# DICOM Tags Table Creation and Vector Search Database

This notebook aims to create the `dicom_tags` table, establish a vector search database for it, and provide comprehensive instructions to create a powerful Genie space. The steps include retrieving DICOM tags, extracting tag values, and ensuring accurate identification of patient and scan data.

In [0]:
%pip install databricks-vectorsearch
dbutils.library.restartPython()

In [0]:
dbutils.widgets.text("schema", "main.pixels_solacc", label="1.0 Catalog and Schema to store the dicom tags and vector search database")
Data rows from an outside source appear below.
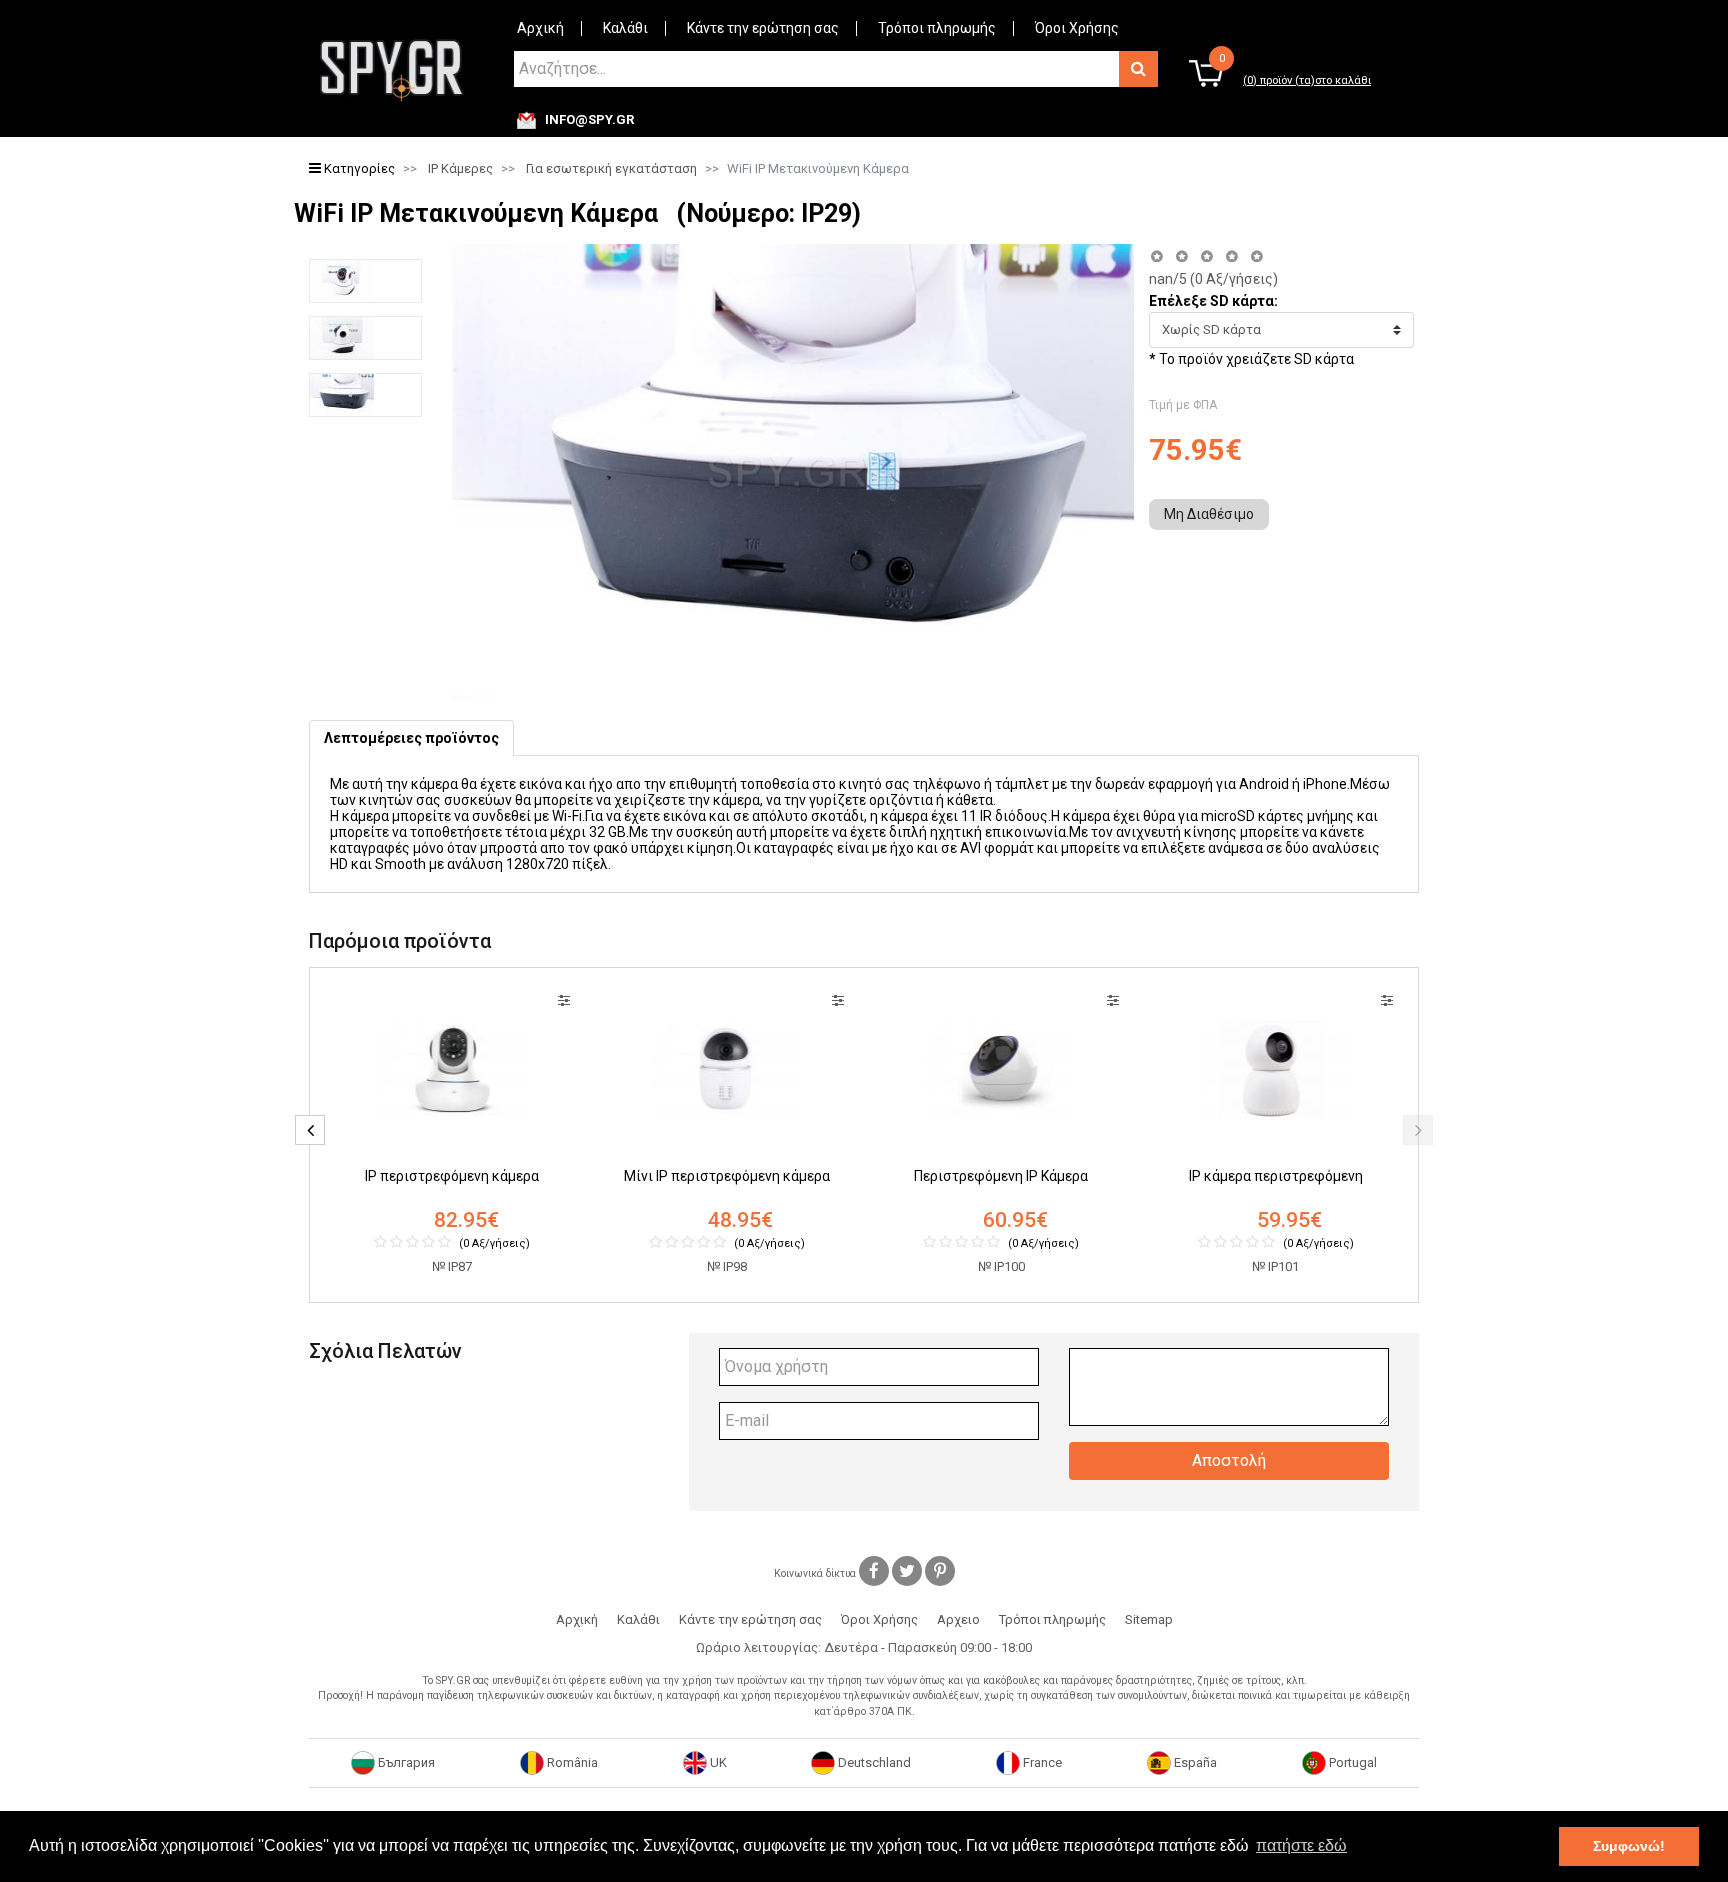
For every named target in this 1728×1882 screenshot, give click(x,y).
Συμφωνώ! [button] (1629, 1846)
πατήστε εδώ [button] (1301, 1845)
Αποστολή (1229, 1460)
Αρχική (540, 28)
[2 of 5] (1181, 256)
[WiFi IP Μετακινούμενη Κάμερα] (365, 281)
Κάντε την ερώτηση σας (763, 28)
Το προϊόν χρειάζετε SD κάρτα (1256, 359)
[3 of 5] (1206, 256)
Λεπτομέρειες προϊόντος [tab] (411, 738)
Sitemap (1149, 1619)
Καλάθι (625, 28)
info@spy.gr (589, 120)
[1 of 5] (1156, 256)
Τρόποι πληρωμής (937, 28)
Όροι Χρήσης (1077, 28)
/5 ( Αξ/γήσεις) (1213, 279)
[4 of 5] (1231, 256)
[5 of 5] (1257, 256)
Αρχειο (958, 1619)
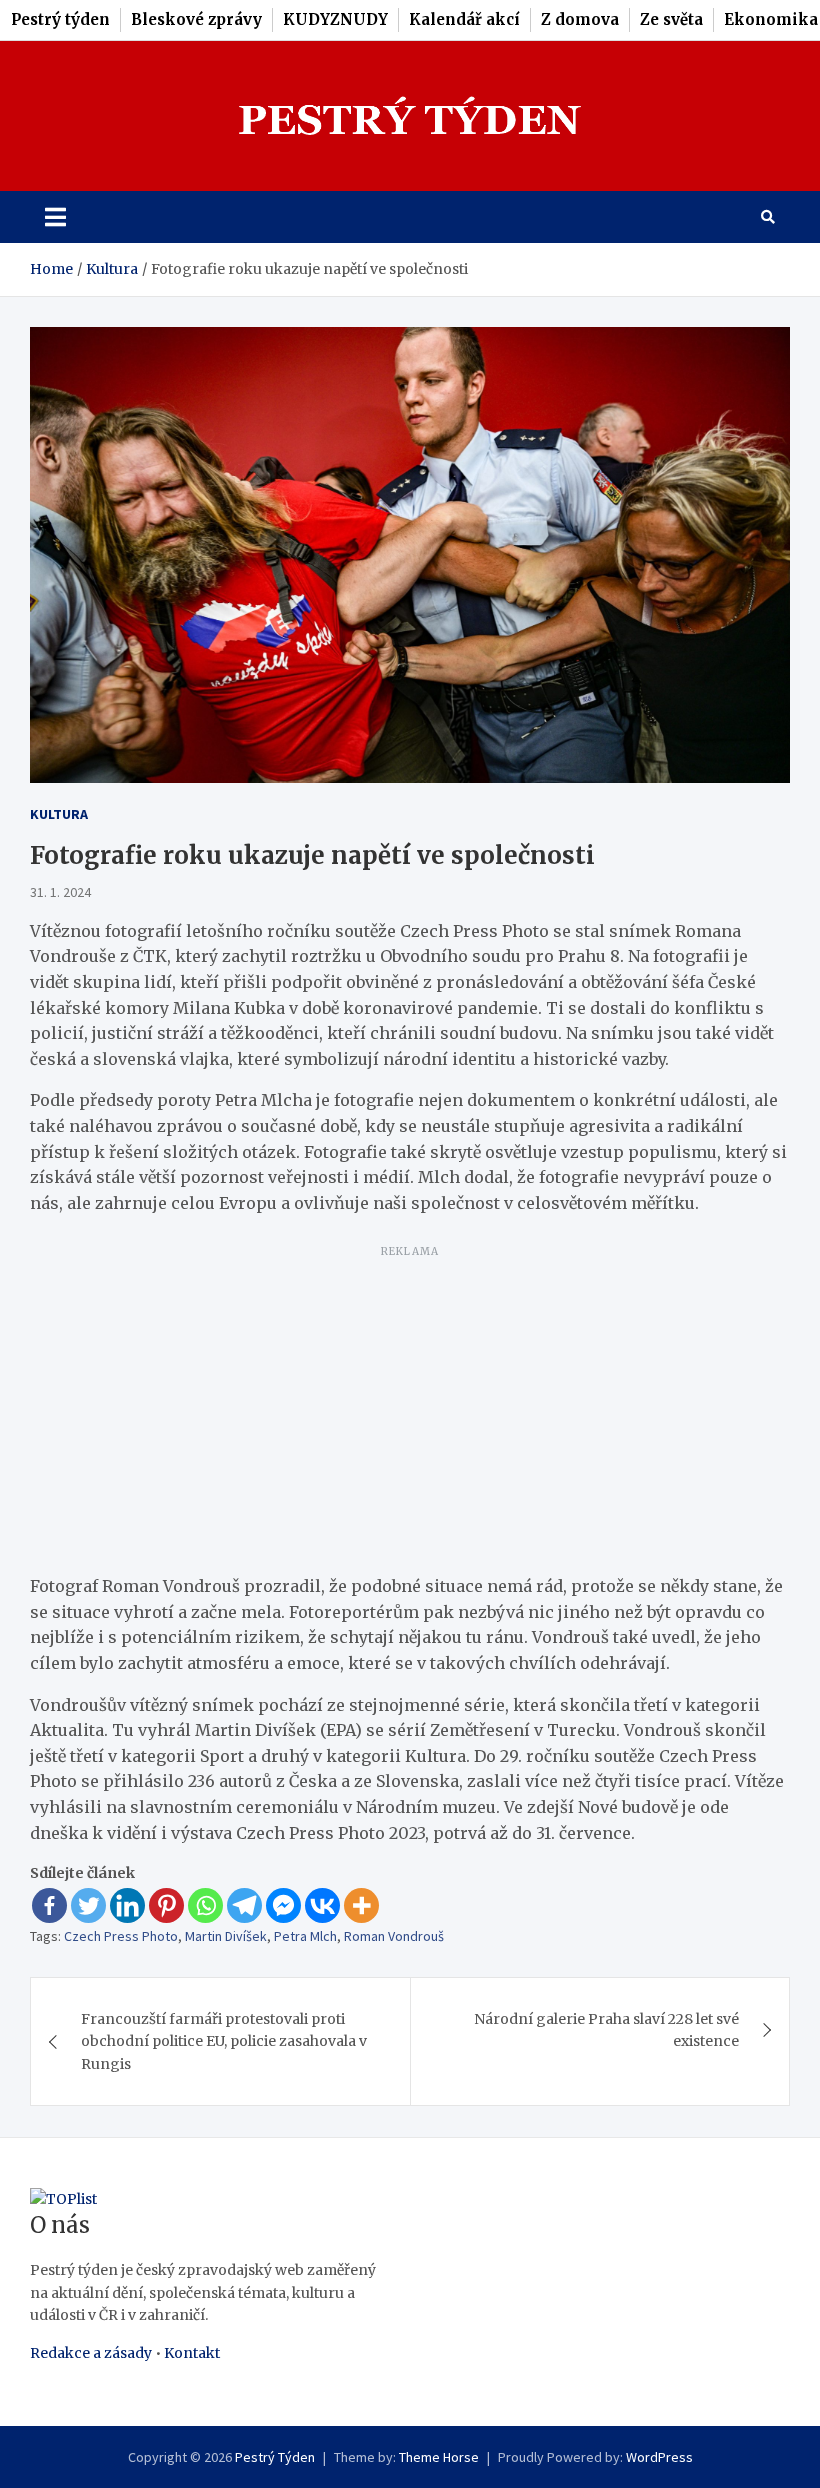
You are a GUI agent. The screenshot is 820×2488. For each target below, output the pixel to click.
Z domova (580, 19)
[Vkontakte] (322, 1905)
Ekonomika (771, 19)
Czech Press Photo (121, 1936)
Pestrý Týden (275, 2457)
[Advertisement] (410, 1406)
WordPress (659, 2457)
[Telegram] (244, 1905)
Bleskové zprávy (196, 19)
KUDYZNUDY (335, 19)
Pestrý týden (60, 19)
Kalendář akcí (464, 19)
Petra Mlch (305, 1936)
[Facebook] (49, 1905)
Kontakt (192, 2353)
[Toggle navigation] (55, 217)
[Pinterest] (166, 1905)
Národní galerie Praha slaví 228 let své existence (606, 2030)
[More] (361, 1905)
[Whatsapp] (205, 1905)
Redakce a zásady (91, 2353)
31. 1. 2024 (60, 892)
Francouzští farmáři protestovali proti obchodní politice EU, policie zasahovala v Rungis (224, 2041)
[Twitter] (88, 1905)
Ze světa (671, 19)
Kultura (59, 814)
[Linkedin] (127, 1905)
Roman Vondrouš (394, 1936)
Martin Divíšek (226, 1936)
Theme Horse (439, 2457)
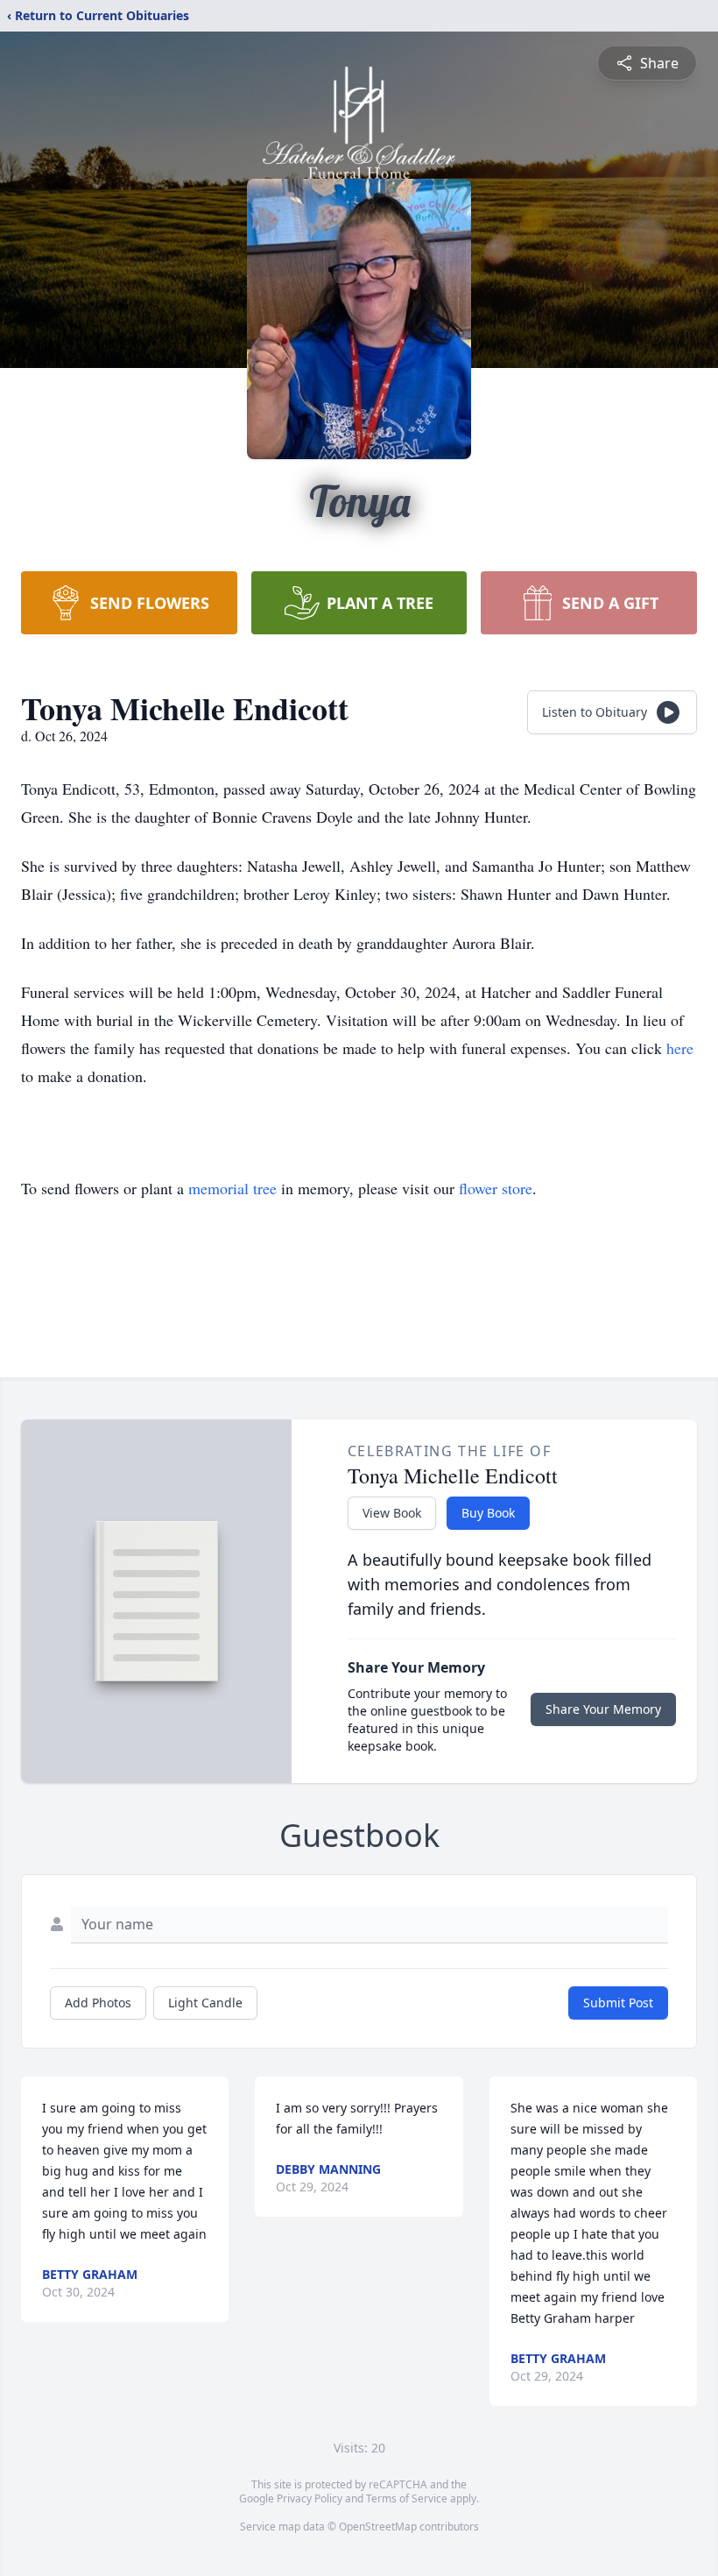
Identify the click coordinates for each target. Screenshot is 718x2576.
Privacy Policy (309, 2498)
schema = dbutils.widgets.get("schema")

In [0]:
import json

with open('dbx/pixels/resources/dicom_tags.ndjson', 'r') as f:
    tags = [json.loads(line) for line in f]

tags_df = spark.createDataFrame(tags)

tags_df.select("Tag","Name","Keyword","VR","VM","Retired").write.mode("overwrite").saveAsTable(schema+".dicom_tags")

In [0]:
%sql
ALTER TABLE $schema.dicom_tags SET TBLPROPERTIES (delta.enableChangeDataFeed = true)

In [0]:
from databricks.vector_search.client import VectorSearchClient

vs_endpoint = "pixels_vs_endpoint"

# The following line automatically generates a PAT Token for authentication
client = VectorSearchClient()

if client.get_endpoint(vs_endpoint) is None:
  client.create_endpoint(
      name=vs_endpoint,
      endpoint_type="STANDARD"
  )

index = client.create_delta_sync_index(
  endpoint_name=vs_endpoint,
  source_table_name=schema+".dicom_tags",
  index_name=schema+".dicom_tags_vs",
  pipeline_type="TRIGGERED",
  primary_key="Tag",
  embedding_source_column="Name",
  embedding_model_endpoint_name="databricks-bge-large-en"
)


#GENIE INSTRUCTIONS

Use the function hls_radiology.ddsm.retrieve_dicom_tag to retrieve a DICOM TAG from a DICOM TAG DESCRIPTION if you don't know the tag. After retrieving that value you can query the object_catalog table with the **hls_radiology.ddsm.extract_tag_value** to extract the right DICOM TAG VALUE from the META column.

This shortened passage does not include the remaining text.